野党圏であるハンナラ党は、1997年11月21日に新韓国党と民主党が合併して成立した政党である。2006年2月20日に自由民主連合(自民連)を合併して、現在に至っている。現在、ハンナラ党は国会第二党である(129議席)。ハンナラ党は、党公認候補を選ぶための予備選挙の投票を8月19日に実施し、20日の開票の結果、前ハンナラ党代表最高委員である朴槿恵(パク・クネ)は破れ、前ソウル市長である李明博(イ・ミョンバク)が選ばれた。現段階では野党圏は単一候補の選出に成功したといえる。
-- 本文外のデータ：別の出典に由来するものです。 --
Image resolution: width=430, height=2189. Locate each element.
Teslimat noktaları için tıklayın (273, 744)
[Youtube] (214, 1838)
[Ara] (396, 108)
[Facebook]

与党圏である大統合民主新党は、盧武鉉大統領の支持政党であったヨルリン・ウリ党を離党した議員を中心にして2007年8月5日に結成された。中道統合民主党とウリ党が結成に合流しなかったため、この時点では与党圏は3党に分かれていた。しかし、ウリ党は、8月10日に大統合民主新党との合併を宣言し、18日の臨時全国代議員大会での決議を経て、20日に大統合民主新党に合併されて、事実上解散した。ウリ党を合併した大統合民主新党は、現在、国会第一党である(143議席)。大統合民主新党では、10月14日に予備選挙が実施され、候補者が指名される予定である。


同じく与党圏である民主党は、金大中政権下で与党であった新政治国民会議が改編され、2000年1月20日に新千年民主党として成立した。しかし、盧武鉉政権下で2003年11月11日に新千年民主党を離党した議員が中心になってウリ党を成立させると、弱体化が始まり、2005年5月6日には党名を民主党に改名した。ウリ党を離党した議員達が2007年5月7日に中道改革統合新党を創設すると、6月27日に民主党は中道改革統合新党と合併し、中道統合民主党になった。しかし、ウリ党出身者が中道統合民主党を離党すると、8月13日に民主党に再び改名した。現在、国会第三党である(9議席)。民主党は、10月8日に党公認候補を選ぶための予備選挙を実施する予定である。



朴槿恵が予備選挙の結果を受け入れて李明博の支持を表明したことで、野党圏の候補が割れる可能性はかなり低くなった。野党圏が単一候補を出してきたため、与党圏も対抗上、単一候補を出すことが望ましい。でなければ、支持基盤である全羅道の票が複数の候補に割れることもあり得るため、選挙に不利である。単一候補を選ぶとすれば、小政党である民主党よりも大統合民主新党の候補者になる可能性が高いであろう。現時点で、大統合民主新党の党公認候補者として選ばれる可能性が最も高いと考えられるのは、現在、与党圏の候補者達の中で最も国民の支持率が高い孫鶴圭(ソン・ハッキュ)前京畿道知事である。なお、与党圏で最も人気が高かった元国務総理である高建(コ・ゴン)は、1月16日に大統領選挙に出馬しないことを宣言した。孫鶴圭は、もともとハンナラ党員として大統領選への出馬意思を表明していたが、3月19日にハンナラ党を離党して、大統合民主新党を結成した中心人物の一人となった。孫鶴圭が、実際に大統合民主新党の公認候補者として選出され、与党圏の単一候補者になれるかはまだ分からないが、大統領選挙までに与党圏が候補者を一人に絞り込むことができるかが、選挙の行方を知る上で重要となってくることは間違いないであろう。




図1 2007年5月から8月までの政界再編の流れ(青:野党圏 赤:与党圏)
 


※ なお、韓国国会には、与党圏や野党圏に関係ない民主労働党(9議席)や国民中心党(5議席)などの政党が存在する。それらの政党も候補者を出すであろうが、彼らが大統領選挙で当選する可能性はほぼ皆無である。ただし、国民中心党が候補者を出さずに、野党圏を支持する可能性はある。